How Can You Be Sure Which Diet is Really Effective and Healthy? Are the New Study Results Accurate?
By Angela Baden
In my never-ending quest to eat right, be energetic and maintain some semblance of a healthy body, I am always looking at ways to eat healthy foods, the right kinds of carbs and the right kinds of fats, and still enjoy what I eat. As a food-lover, cook and former personal chef, food is always upper-most in my mind.
Since I cook a lot and eat a lot, I want to cook and eat good food. I have many cookbooks, some of which are cookbooks from various diets, from A-Z, as it were; Atkins to Zone and many diets in-between.
I scour these books for healthy good tasting recipes and suggested ways of eating. I often wonder what is best. Is it best to use the same diet all the time? Can I intersperse certain foods with others and still maintain a healthy balance.

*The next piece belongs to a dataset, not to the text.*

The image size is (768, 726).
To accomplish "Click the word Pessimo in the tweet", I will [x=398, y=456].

Is a low carbohydrate diet really better all the time? Is the Mediterranean diet best of all? What about low-fat? No fat? What about low-fat and no-fat and low carbohydrate and artificial preservatives to keep foods in a certain category? What is being sacrificed?

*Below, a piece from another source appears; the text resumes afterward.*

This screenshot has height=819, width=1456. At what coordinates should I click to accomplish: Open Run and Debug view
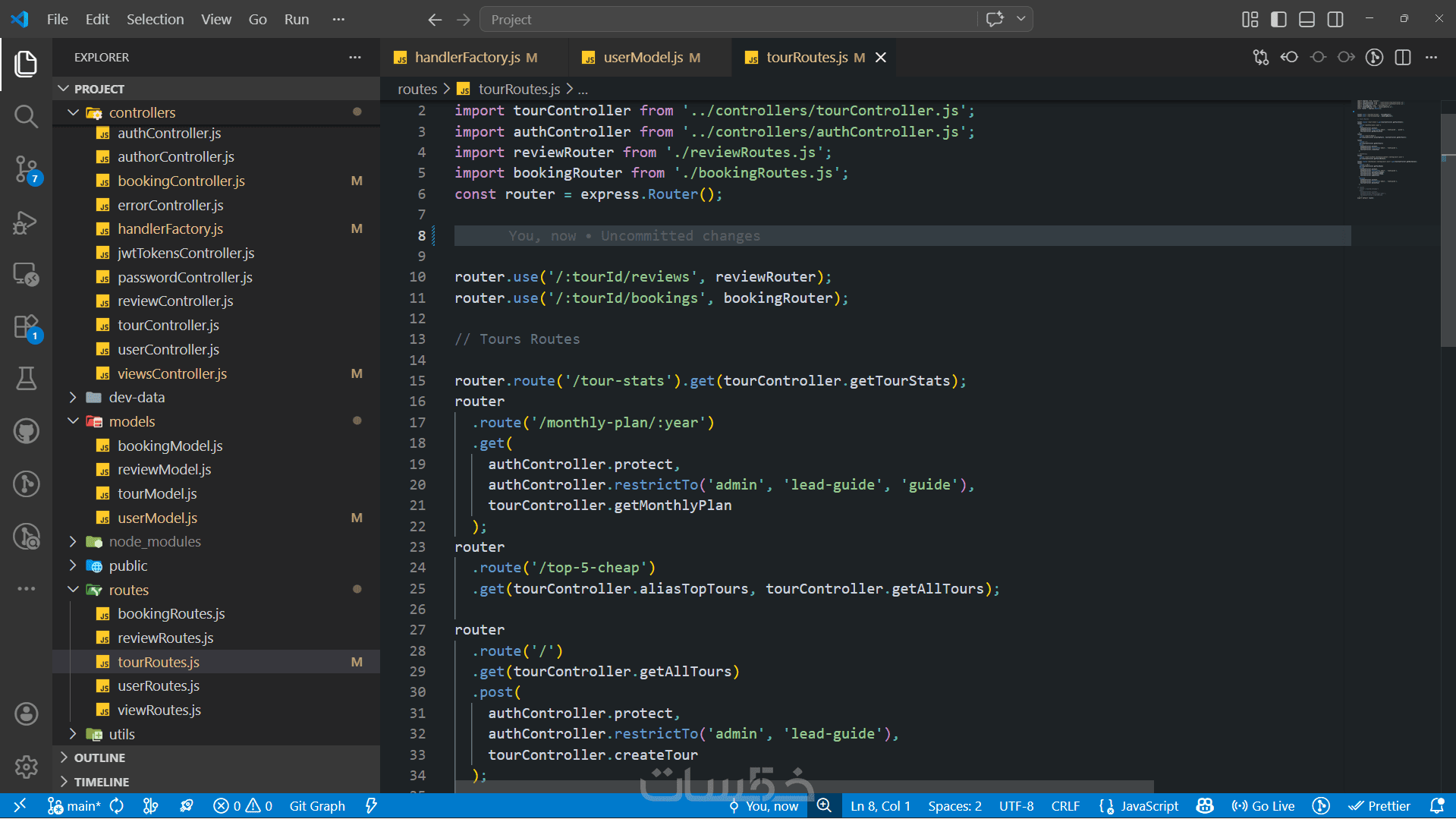point(26,222)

The one thing that thinking minds pretty much tend to agree on is that dieting without exercise is not good. Even moderate exercise 3 or 4 times a week is advisable. Of course, not everyone is able to do the heart-pounding, muscle-pumping, aerobic workouts. Many people are. However, such exercise as walking or isometrics can help keep down if you cannot walk, run or swim. Movement is the key.
Back in July, there was lots of fervor by the media over a study the New England Journal of Medicine conducted,The new study, titled, Loss With a Low-Carb, Mediterranean, or Low-Fat Diet, compared the low-carbohydrate diet, the Mediterranean diet and the low-fat diet.
CNN had the following headlines: Low-carb Diet Beats Other Diets in Study. It went on to say, The Atkins diet may have proved itself after all. Another headline read: Atkins Diet is Safe and Far More Effective Than a Low-Fat One. Something really did not sound right about that headline!
Well, it appears that there was more to the findings than was reported by the media. Participants in all three groups lost weight. The study was two years long and the participants lost anywhere from 6-10 pounds. All three diet plans produced similar results. So it may be that the Mediterranean and low-carb diets work just as well as low fat ones.
In any case, I am still searching for the best loss formula. Sometimes I get so confused, I thin my head will burst. My gut tells me that restricting carbs all the time or having a constant low-fat diet is not necessarily the way to go. There are good carbs and bad carbs. There are good fats and bad fats, The Mediterranean diet may be more balanced. Could it be just cutting out wheat and sugar is best? Or, maybe just cutting out food? Who knows? Do you?